╭─ Exercise passage

Searching by attribute (e.g. http.method=POST)
The trace payload does not contain attributes — only the span's built-in fields. To filter or search by attributes:
- Use
apm-attributes-list / apm-attribute-values-list to discover keys and values.
- Re-issue
query-apm-spans with a filterGroup entry of type span_attribute or span_resource_attribute.
Constructing UI links
apm-trace-get and query-apm-spans return _posthogUrl — always surface this to the user so they can verify in the PostHog UI.
When presenting findings, include the relevant PostHog URL.
Finding traces
Use posthog:query-apm-spans to search and filter spans. Note this returns spans, not a tree — pass query.traceId or grab a trace_id from the results and feed it to apm-trace-get for the tree.
Discover before filtering
Before constructing filters, discover what's actually in the project:
- Confirm services exist — call
apm-services-list to see which services have emitted spans.
- Find filterable attributes — call
apm-attributes-list with attribute_type: "span" or "resource".
- Get actual values — call
apm-attribute-values-list with a key to see the real values in use.
Only then construct query-apm-spans filters. Custom attributes vary per project and cannot be guessed.
By filters
posthog:query-apm-spans
{
"query": {
"serviceNames": ["api-gateway"],
"dateRange": {"date_from": "-1h"},
"filterGroup": [
{"key": "http.status_code", "operator": "gt", "type": "span_attribute", "value": "499"}
]
}
}
By trace ID (when known)
posthog:apm-trace-get
{
"trace_id": "0123456789abcdef0123456789abcdef"
}
Common gotchas
- Durations are nanoseconds. 1 second =
1_000_000_000. Filter values in query-apm-spans for duration are also nanoseconds.
status_code == 2 is Error. 0 is Unset, 1 is OK. Use OK to match {0, 1} in the UI filter.
kind is an integer 0–5: 0 Unspecified, 1 Internal, 2 Server, 3 Client, 4 Producer, 5 Consumer.
parent_span_id of a root span is "0000000000000000" (16 zero hex chars, matching the 8-byte span ID width — not the 16-byte trace ID width), not null.
Parsing large trace results
Trace tool results are JSON. When too large to read inline, Claude Code persists them to a file.
Persisted file format
[{ "type": "text", "text": "{\"results\": [...], \"_posthogUrl\": \"...\"}" }]
Every script in scripts/ unwraps this envelope before parsing.
Trace JSON structure
results (array of span dicts)
└── each span:
├── uuid, trace_id, span_id, parent_span_id (hex strings)
├── name, kind (int 0–5), service_name
├── status_code (int 0–2), is_root_span (bool)
├── timestamp, end_time (ISO 8601)
├── duration_nano (int, nanoseconds)
└── matched_filter (bool — only meaningful when prefetching from query-apm-spans)

╰─
╭─ Supplied information

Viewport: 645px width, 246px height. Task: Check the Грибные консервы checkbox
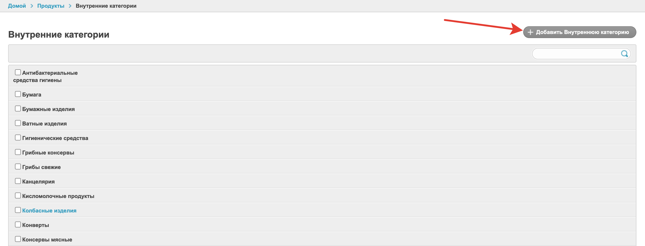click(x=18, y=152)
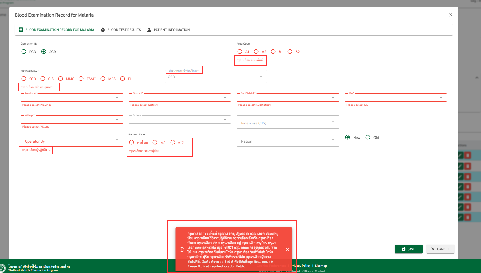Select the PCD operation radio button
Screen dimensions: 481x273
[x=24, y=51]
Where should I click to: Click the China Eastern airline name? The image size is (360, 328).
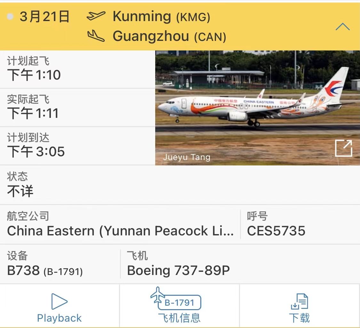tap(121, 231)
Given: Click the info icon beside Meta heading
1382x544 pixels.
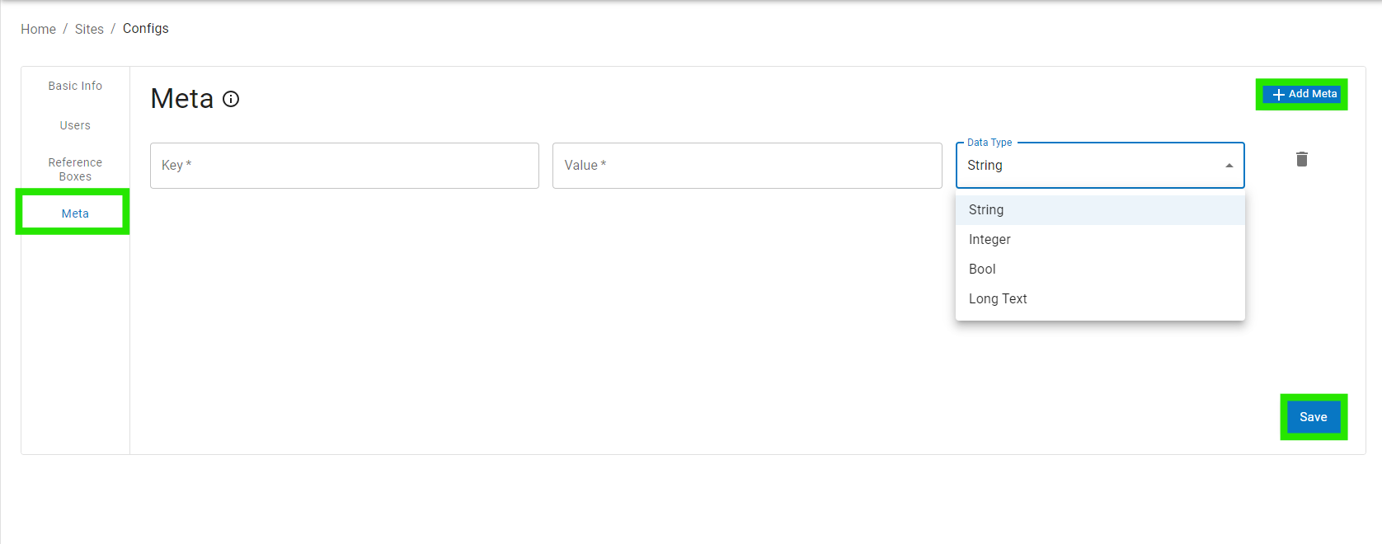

╰─
╭─ Supplied information

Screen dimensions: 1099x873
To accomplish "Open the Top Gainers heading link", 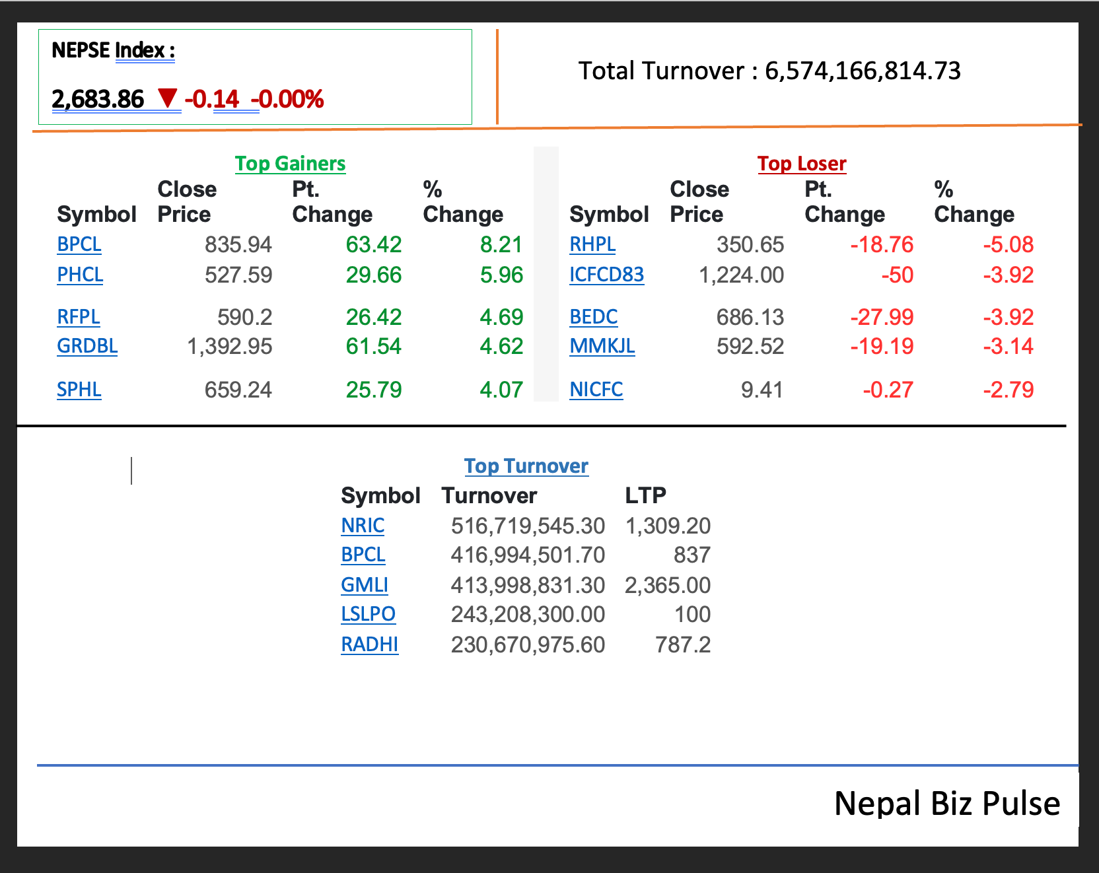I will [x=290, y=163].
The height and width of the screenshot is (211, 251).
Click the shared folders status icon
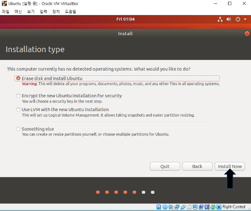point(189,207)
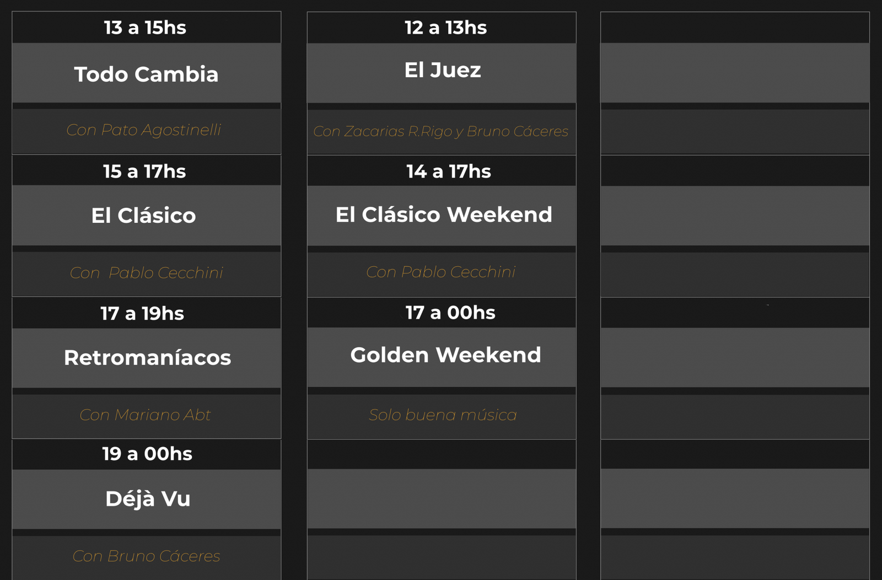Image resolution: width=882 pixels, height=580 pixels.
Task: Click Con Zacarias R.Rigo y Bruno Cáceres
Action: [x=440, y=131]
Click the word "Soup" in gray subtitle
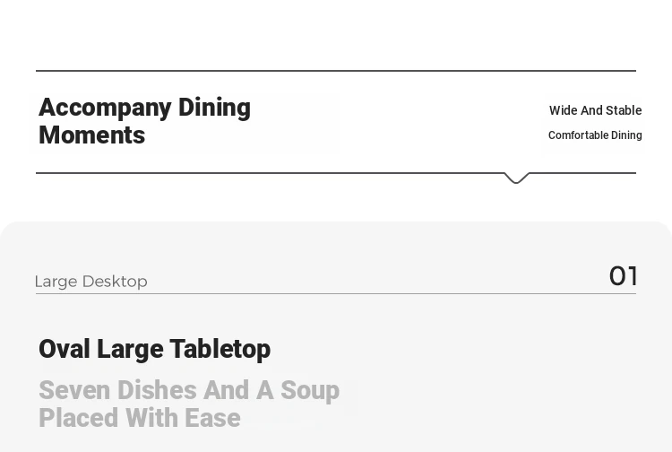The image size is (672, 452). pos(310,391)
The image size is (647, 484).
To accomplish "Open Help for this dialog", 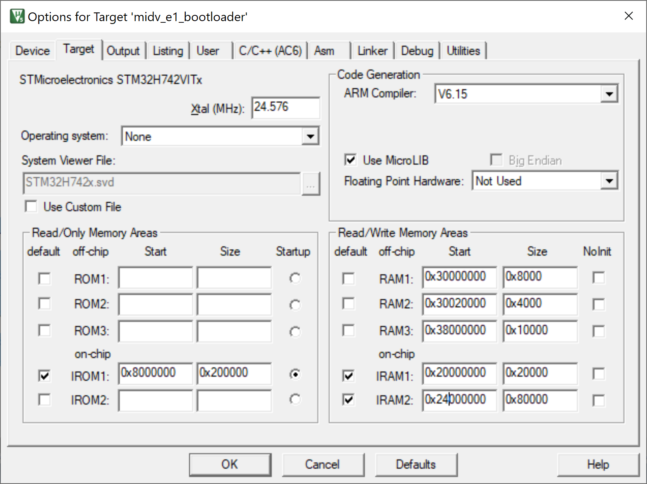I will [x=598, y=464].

╰─

What the task asks
Reproduce the part of the PostHog trace-search guide starting with "Constructing UI links" and going on through "have emitted spans.", word for word.

Written answer
Constructing UI links
apm-trace-get and query-apm-spans return _posthogUrl — always surface this to the user so they can verify in the PostHog UI.
When presenting findings, include the relevant PostHog URL.
Finding traces
Use posthog:query-apm-spans to search and filter spans. Note this returns spans, not a tree — pass query.traceId or grab a trace_id from the results and feed it to apm-trace-get for the tree.
Discover before filtering
Before constructing filters, discover what's actually in the project:
- Confirm services exist — call
apm-services-list to see which services have emitted spans.